I disagree with Barre’s theory. During pre-COVID university, I personally wouldn’t be able to skip a reading or an assignment and still get decent grades because a) the only assignments I had to turn in were major ones, such as essays, and there’s no way I’m just going to throw away 30% of my grade by refusing to do it, and b) the only exams I took were midterms and finals (and sometimes quizzes, but very rarely) and finally c) before the pandemic, all exams were closed note. Which means, I’d have to study all the material in the course because I’d have no idea what was actually going to be on the exam.
All this is to say, even if I did skip a reading because I was busy, I’d always circle back to it during exam season to prepare for the test and make sure I did well. Especially since all my exams were in person timed essays with prompts that could cover anything we’ve read or learned the whole semester or the whole year. In short, there’s no way I could just ‘passively participate’ in my courses and still do well, whether or not there’s a pandemic.

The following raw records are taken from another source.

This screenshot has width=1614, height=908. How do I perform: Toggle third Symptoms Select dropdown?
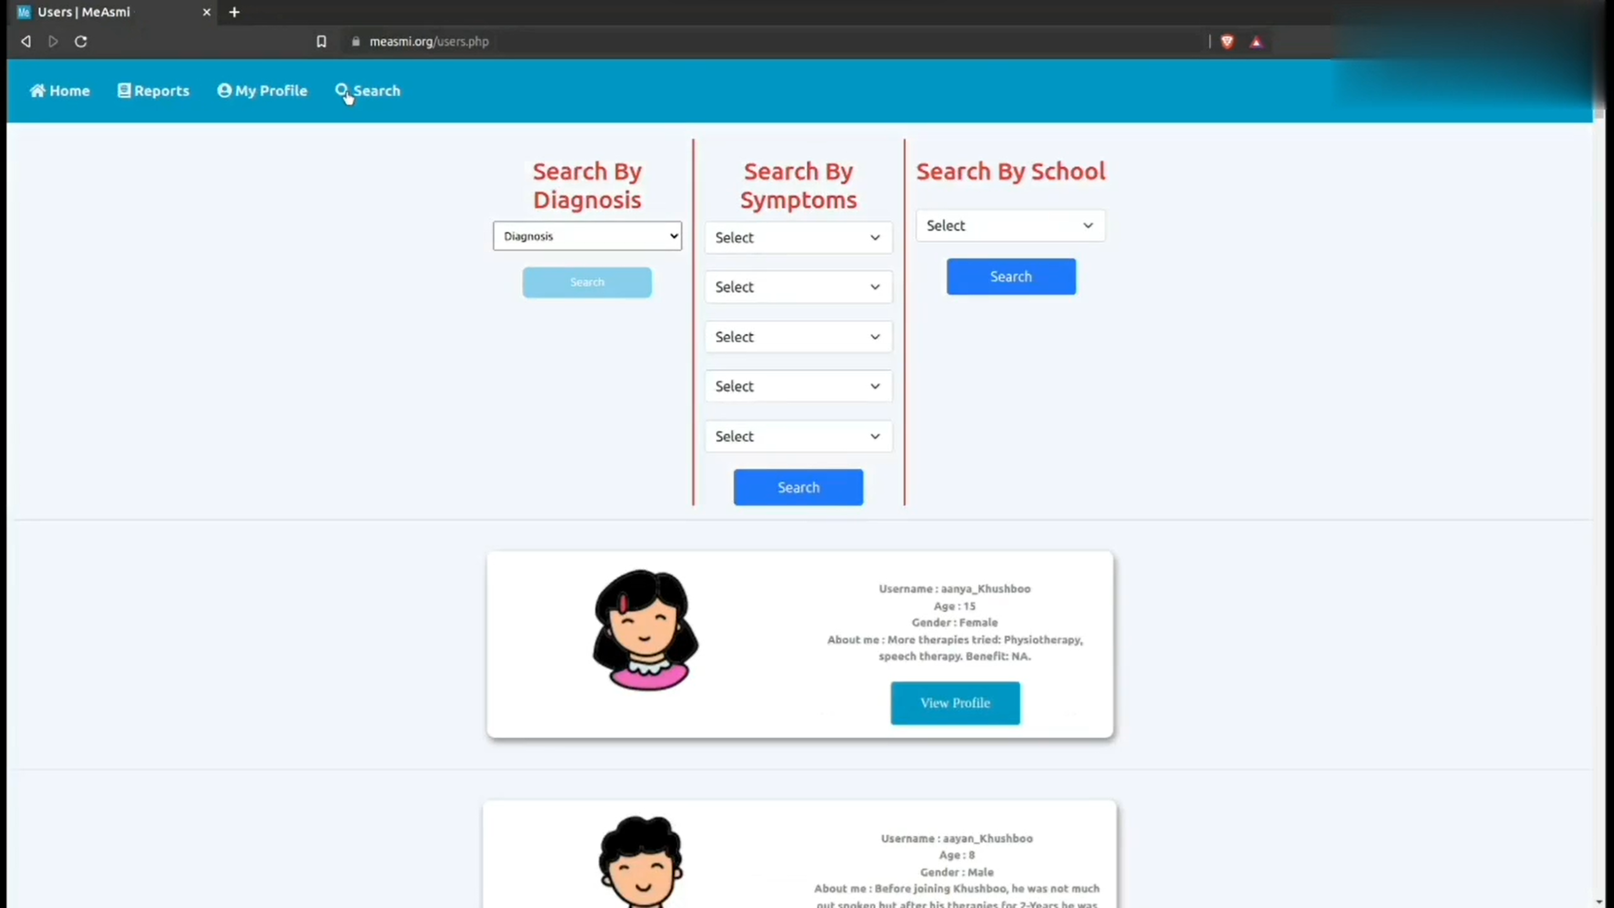click(x=798, y=336)
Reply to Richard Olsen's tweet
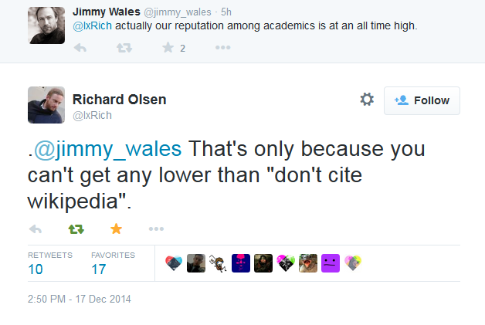 point(35,229)

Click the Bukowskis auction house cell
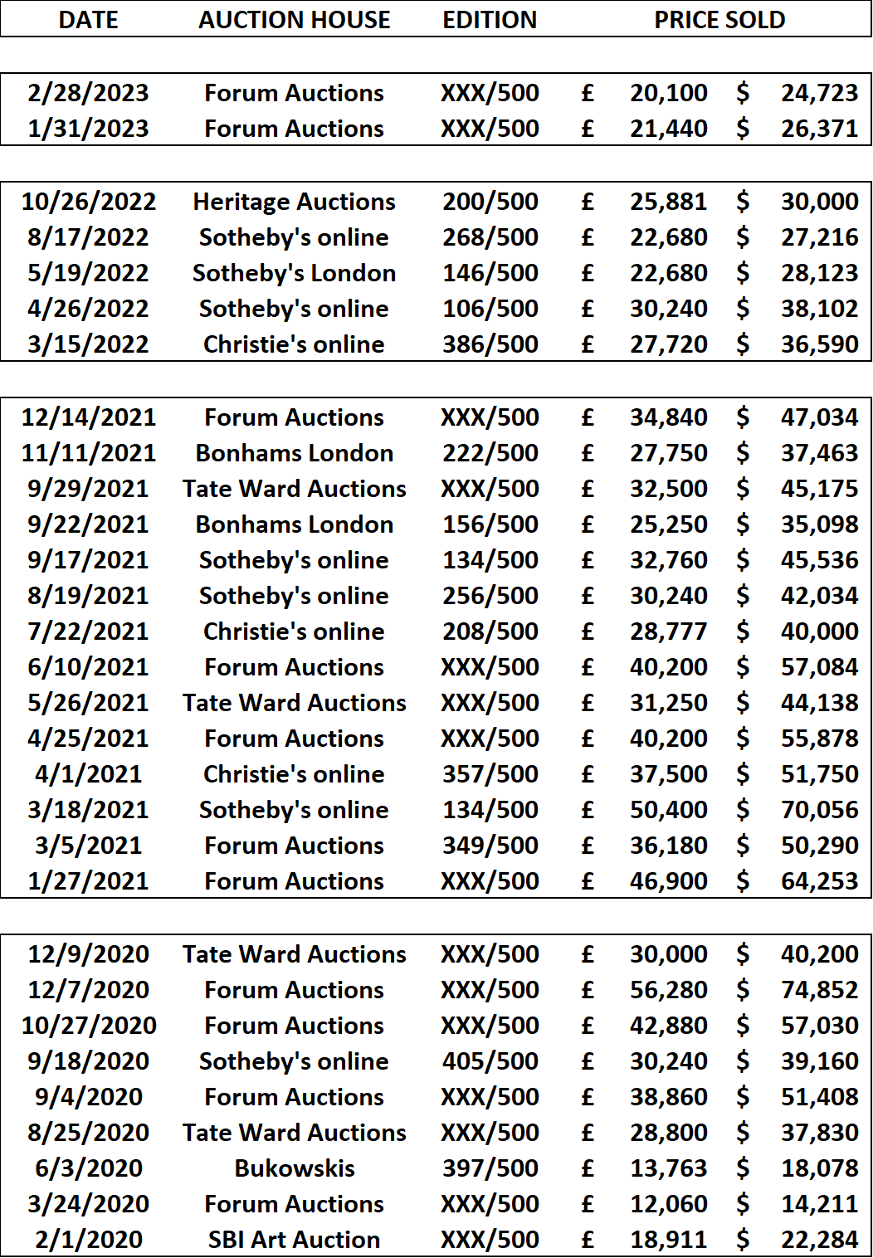click(295, 1168)
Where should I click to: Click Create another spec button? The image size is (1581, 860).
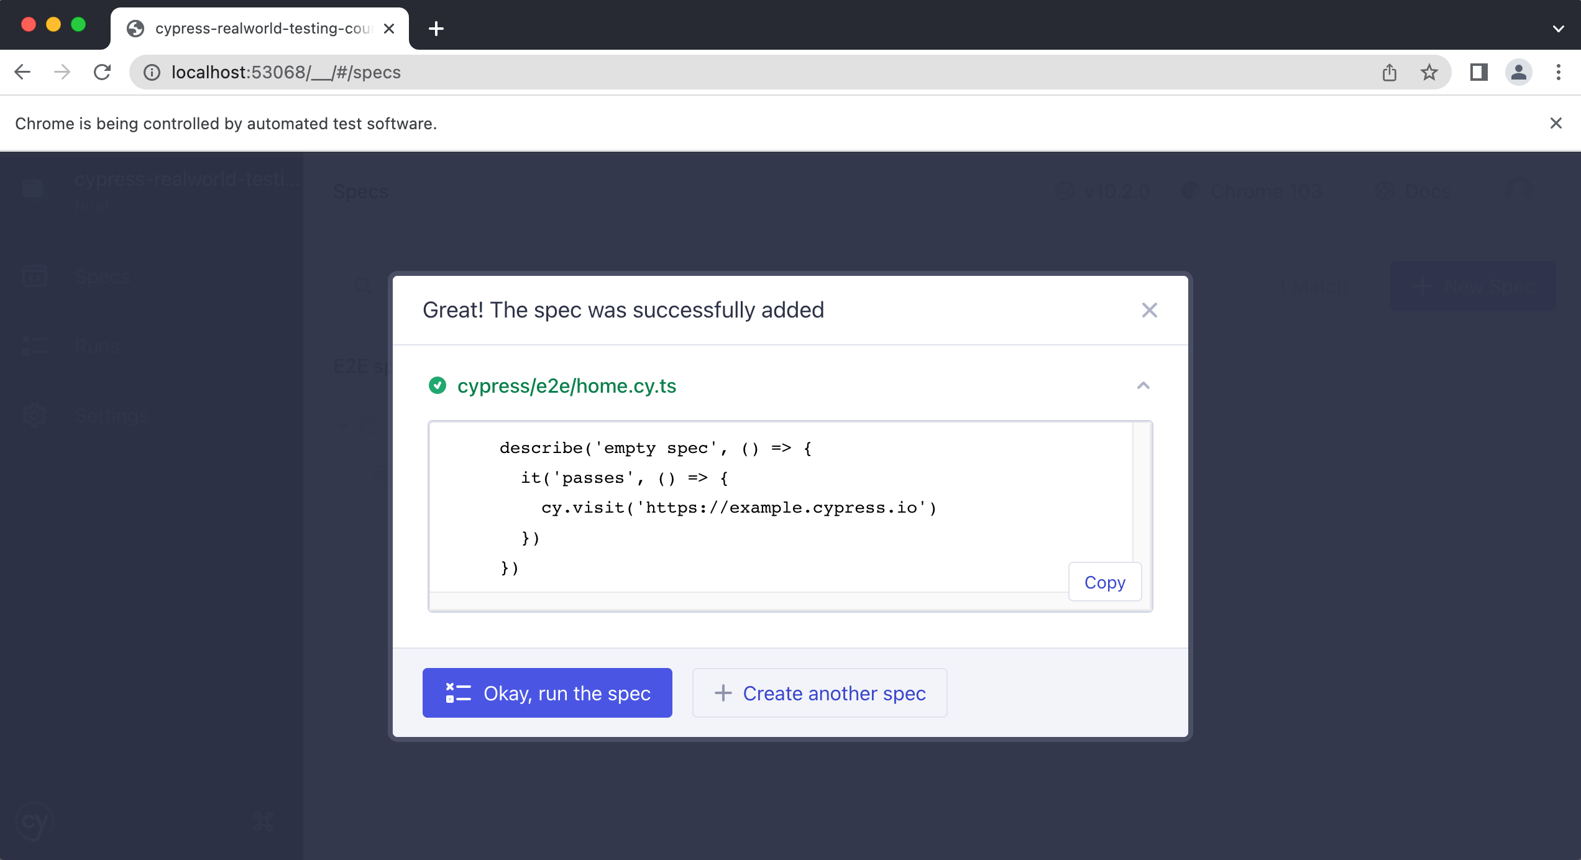(x=820, y=693)
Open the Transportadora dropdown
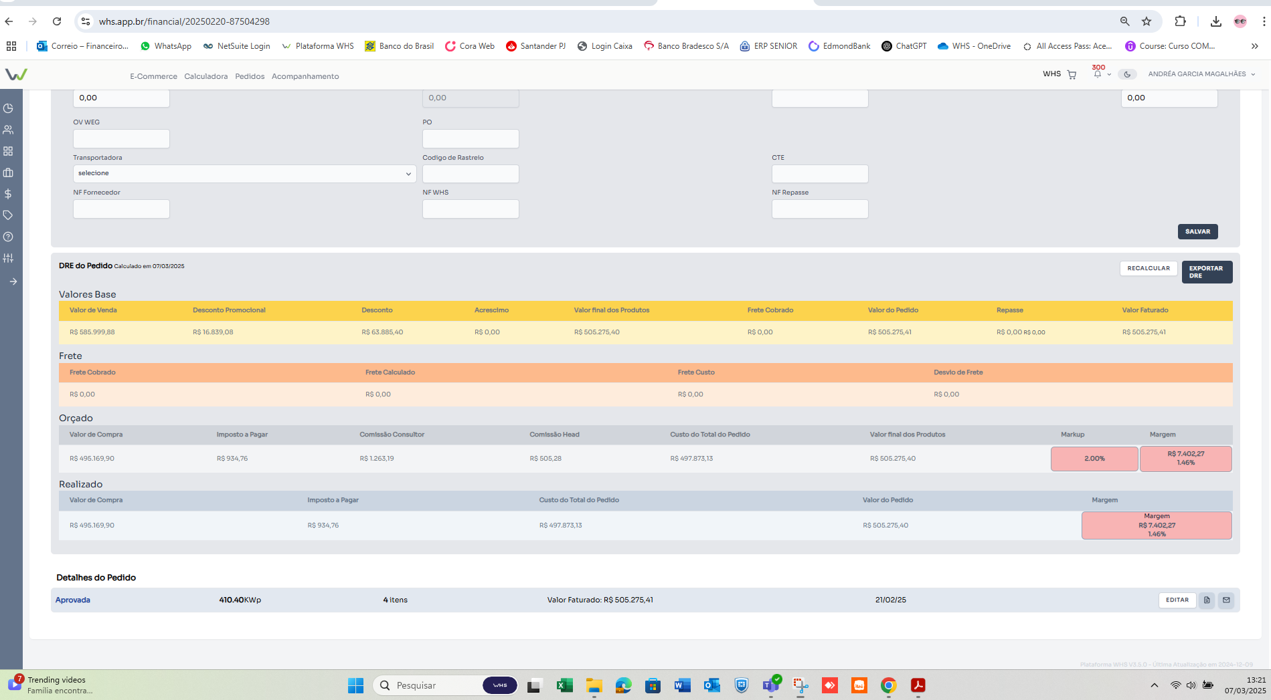1271x700 pixels. tap(244, 174)
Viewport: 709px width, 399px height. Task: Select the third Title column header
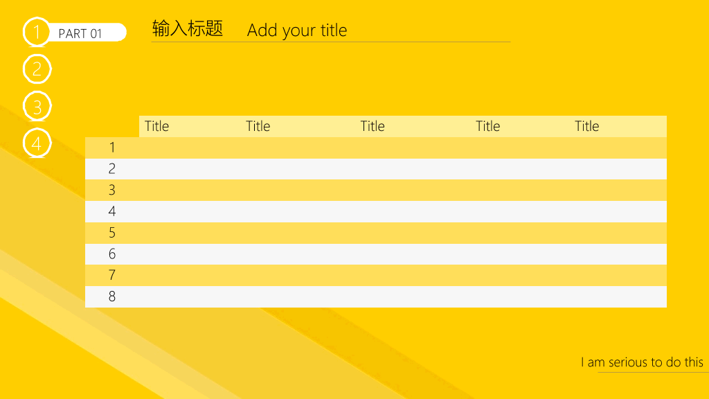pyautogui.click(x=372, y=126)
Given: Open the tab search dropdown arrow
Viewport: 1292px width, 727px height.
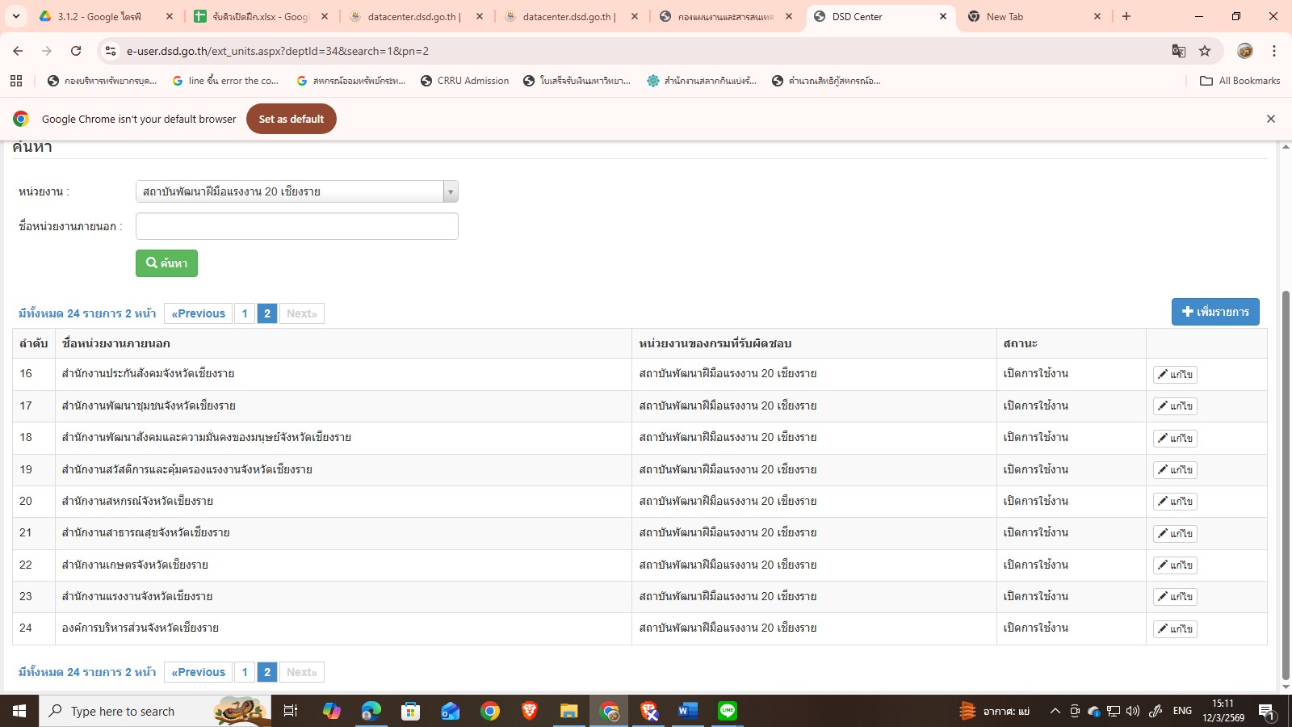Looking at the screenshot, I should pos(15,16).
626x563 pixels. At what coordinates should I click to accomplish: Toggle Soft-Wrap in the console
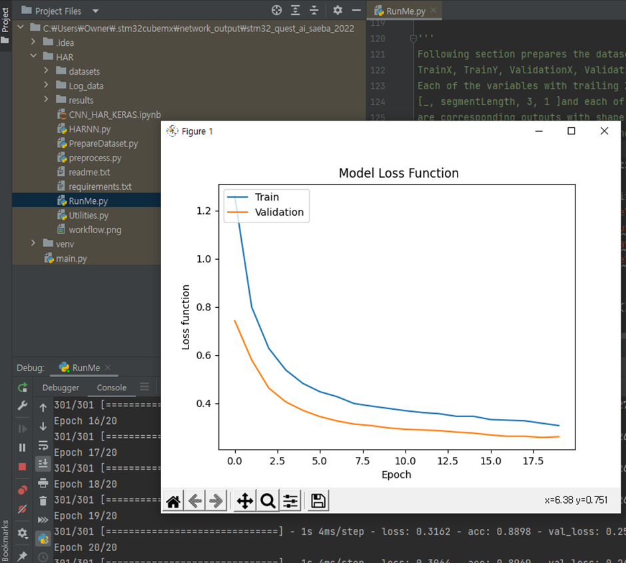43,445

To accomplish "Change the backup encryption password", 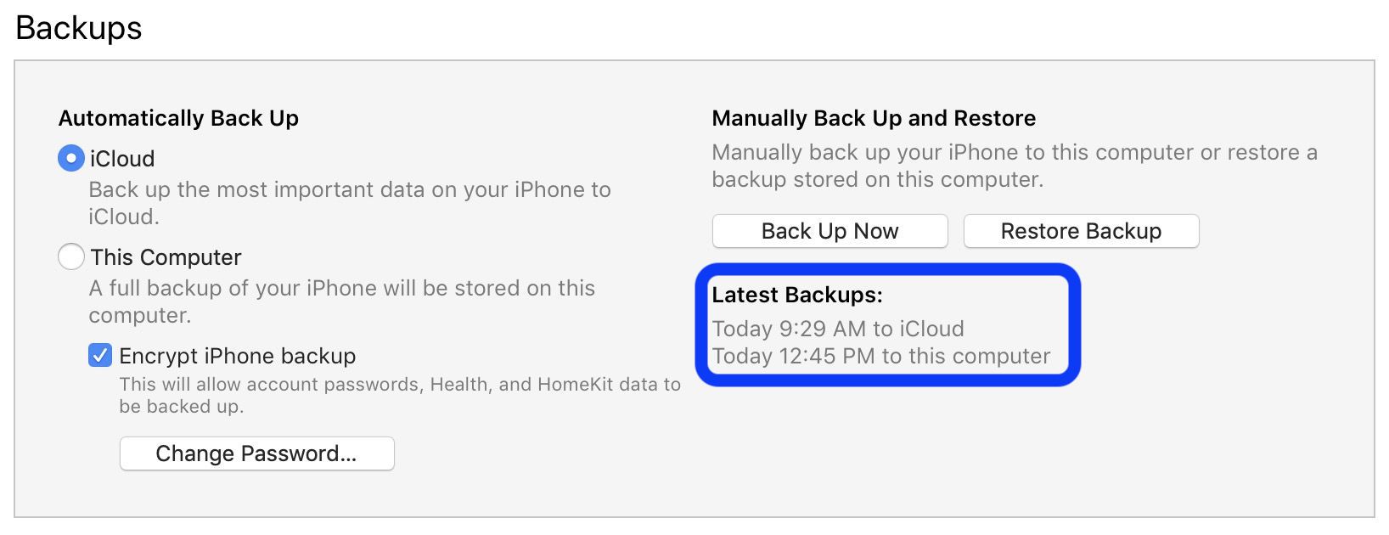I will (256, 453).
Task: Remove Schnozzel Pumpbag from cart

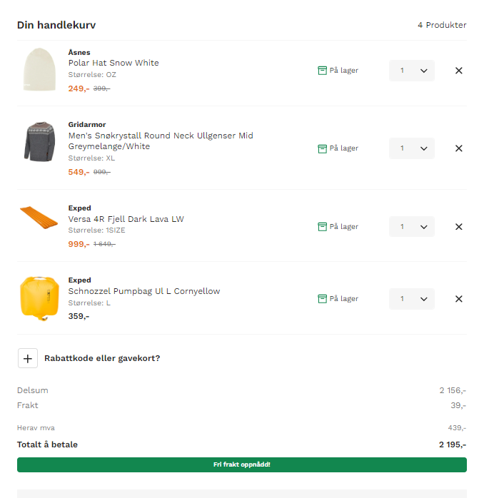Action: click(458, 299)
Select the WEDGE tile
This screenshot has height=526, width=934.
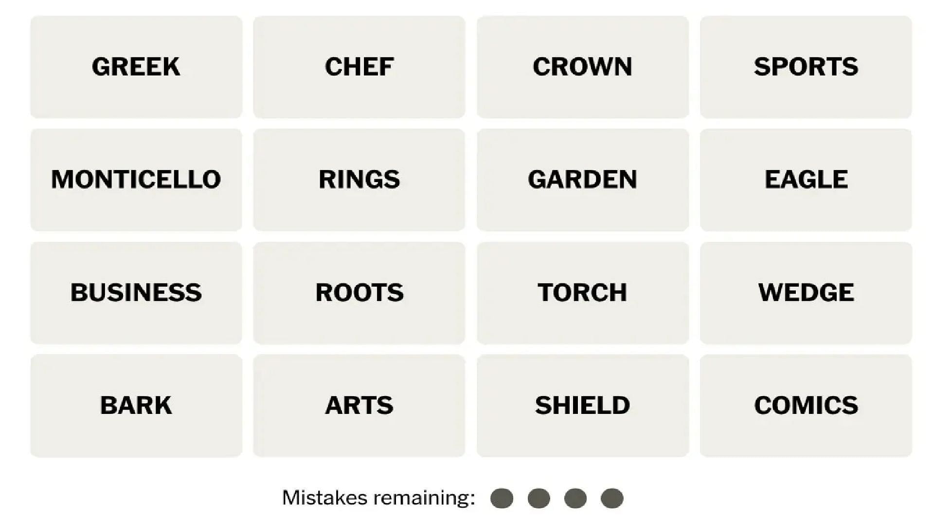point(804,292)
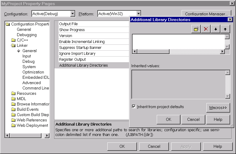
Task: Open the Configuration dropdown
Action: [x=73, y=14]
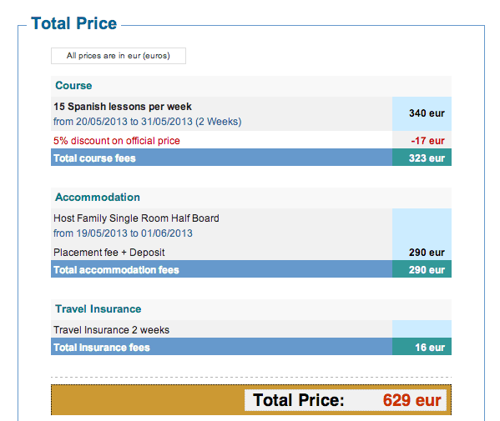The width and height of the screenshot is (500, 421).
Task: Click the 290 eur accommodation total cell
Action: 422,269
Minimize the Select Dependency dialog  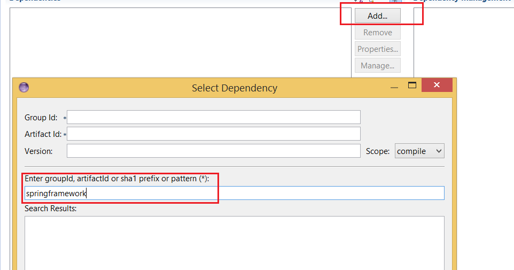pos(394,86)
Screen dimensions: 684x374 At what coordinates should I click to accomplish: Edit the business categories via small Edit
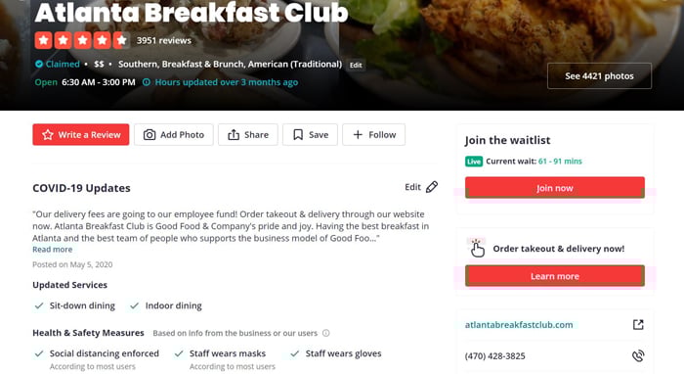[x=356, y=65]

I’m not trying to send hell-fire Ms. Barre’s way, and I understand that like many well-meaning faculty in universities all over North America, she is just defending herself and her peers, as we are all going (and growing) through these very isolating and stressful circumstances. But it’s important not to simply discredit students’ concerns as being an overreaction or some fallacy of time-estimation on our part. Instead, listen to students and address our concerns by making adjustments. We have all had to adjust to this new learning format, so it doesn’t seem like a huge ask. We are paying full tuition for half of the amenities and half the experience, after all.
Seeing as this year of online learning is coming to a close, and the fall semester may be back in person (or at least partially in person), maybe none of this really matters. But when classes go back in person, will these extra assignments go away, or will they remain, now that professors know it’s possible? Will they record a ten-minute video of themselves to add another point to their lecture that they forgot to mention during the allotted class time? Will there still be graded mini assignments and weekly quizzes? And if professors do continue to take advantage of quercus in these ways once class is no longer online, what will that mean for future students, who are already experiencing disproportionately high levels of anxiety and depression due to the pandemic?
Katie Lear, a counselor whose specialty is in treating anxiety in children and young adults, points out that online school causes a series of mental and physical stressors. These include: disrupted sleeping and eating patterns, increased social anxiety, attention problems, a pressure to look good on camera (tied with feeling like one’s privacy and home-life are invaded by work), tension headaches, and eye strain. An added unnecessary workload only increases students’ anxiety, and educators should be mindful of that. She aptly notes, “Just as students are being flexible with teachers who are trying out online methods for the first time, it seems fair that teachers should extend that same flexibility back to students.”